Most English-speaking scholars assume Shakespeare used Arthur Brooke's The Tragical Historye of Romeus and Juliet, based on Boaistuau's French version of Bandello, for his telling of R & J. I find this assumption hard to sustain in the light of the rich knowledge and use of Italian language and culture in Shakespeare's play, and in the light of the depth and quality of Shakespeare's focus on the psychological states of Romeo and Juliet. To me, the textural evidence strongly favors the assumption that Shakespeare knew the story of Romeo and Juliet from the several Italian texts available to him in London at the time, the principal text being Bandello's novella.
With Benedeto Croce (Italian philosopher, literary critic, and Shakespeare scholar), I see Bandello's focus on the psychology of the two doomed lovers as a groundbreaking humanistic take on a very old Veronese tale. I believe Shakespeare seized upon the psychological vein that Bandello opened, expertly mining its ore to produce his universal, eternal, and definitive telling of the story of Juliet and her Romeo.
What wonderful treasures, scholarly and artistic, await a serious study of Shakespeare's Italian sources!
Pre-modern versions exist in the dramatic literature of classical Latin and Greek. Obviously they are not located in Verona, Italy. The theme is very old and is to be found embedded in folklore throughout the Mediterranean. The modern form of the story as that of Romeo and Juliet developed in the 15th and 16th century in the form of the novelle or novella (short story). The Italian novella were very popular in 16th century England, especially in London, where several versions of the story existed in English translations from the Italian and the French. It is certain that Shakespeare was familiar with these novella, especially in light of the fact that The Merchant of Venice, Much Ado, All's Well, and Measure for Measure, as well as Romeo and Juliet come directly from these Italian sources.
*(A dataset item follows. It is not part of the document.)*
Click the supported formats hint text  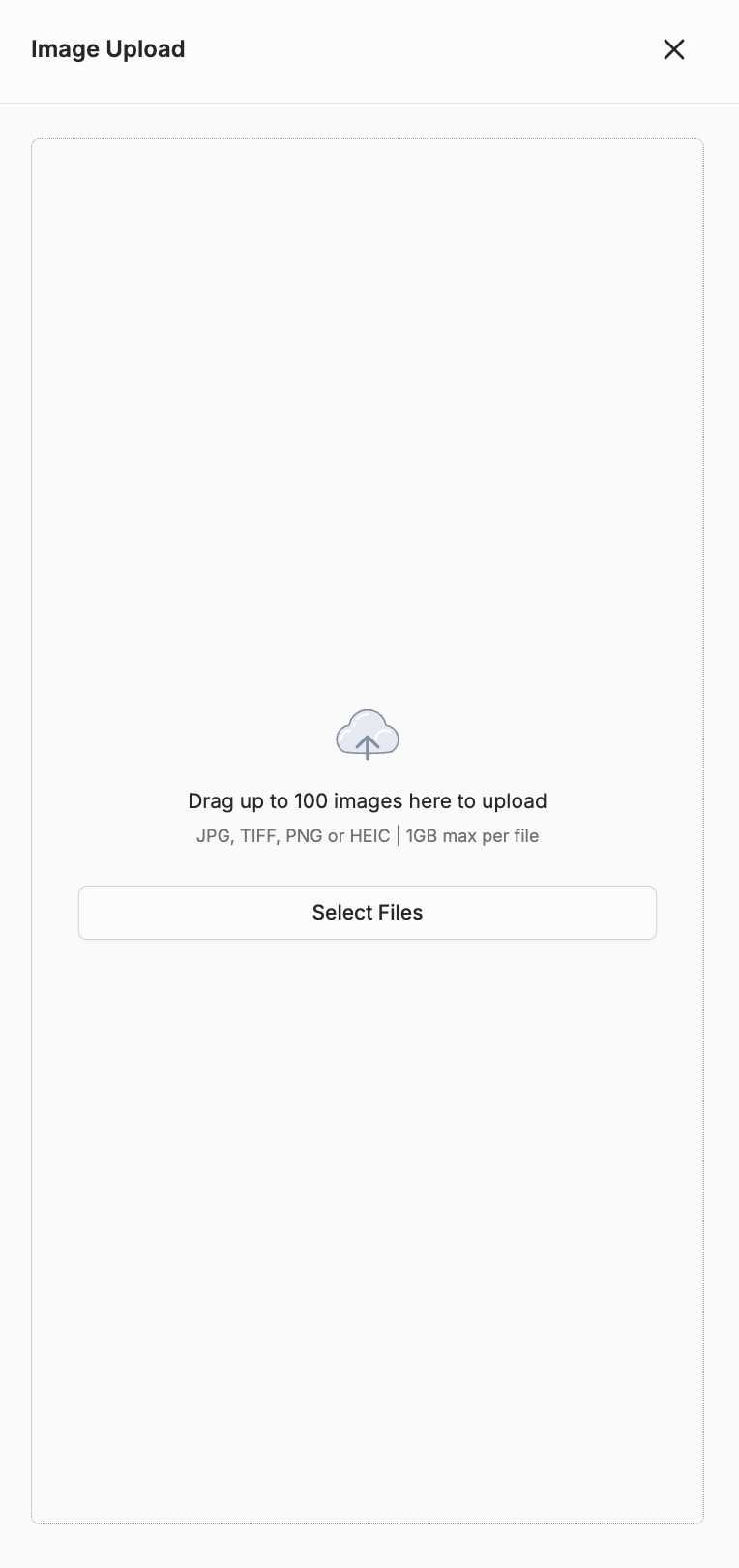coord(368,836)
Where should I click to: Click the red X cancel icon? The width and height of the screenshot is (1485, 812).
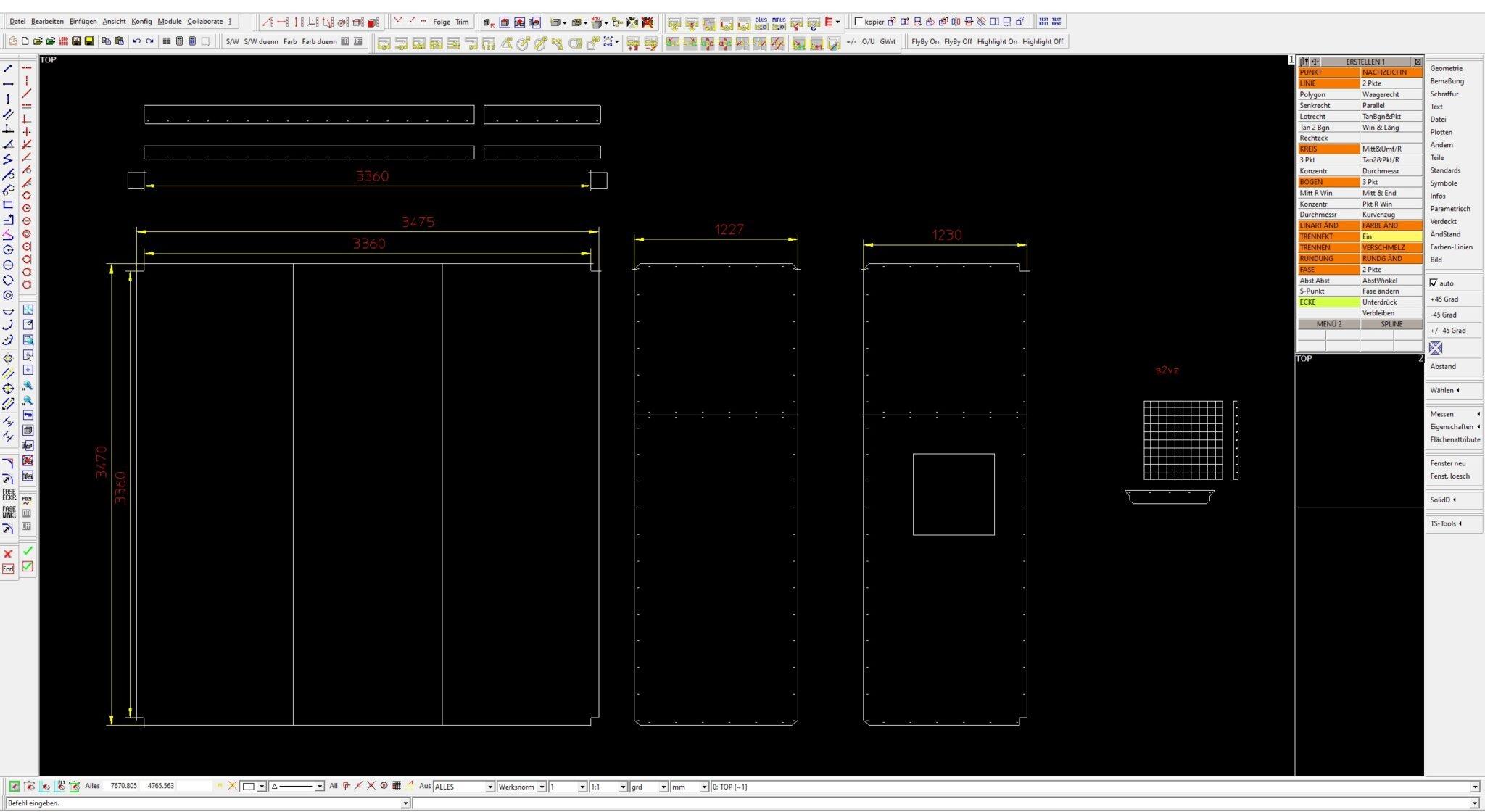coord(8,554)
The following are the most likely novella sources:
1. Masuccio Salernitano, born Tommaso dei Guardati (1410 - 1480), Kingdom of Naples, story 33 of 50 novella, written in Italian dialect. He develops the story of two young star-crossed lovers from Latin and Italian sources. His is considered the first modern version of Romeo and Juliet.
2. Luigi da Porto, born in the Veneto region of Italy (1485-1529), retold the Masuccio story 33 explicitly as Giulietta e Romeo to honor the city of Verona, from which one side of my family comes. Da Porto establishes all of the essential elements of the story as to locale and constructs the plot around events chronicled in Verona. He has a second version of the story: Historia novellamente ritrovata di due nobili amanti.
3. Matteo Bandello, born in the Piedmont region of Italy (1485-1561, wrote the most famous version of Romeo and Juliet, which was translated into French and English, and adapted into commedia dell' arte theatre scenarii for live performance by many troops, some of which went to London and were performing at the time Shakespeare wrote Romeo and Juliet. Dramatic Publishing Company publishes a play, Dark Lady, by Karen Sunde which explores the possible connection between Will and that Italian troop.
When you read the da Porto and the Bandello texts, you can see quite plainly Shakespeare's reliance on their developments of the story, and, at the same time, the great genius of Shakespeare reconstructing the story to suit his own poetic ends.
All of these sources can be found in the Arden Shakespeare editions of Shakespeare's work. The novella can be found in various libraries in Italy, but with great difficulty. The most interesting treasure yet to be mined are the scenarii of the commedia dell'arte in Venice. Most researches look for plays. There were a few, but the real sources are novella and commedia.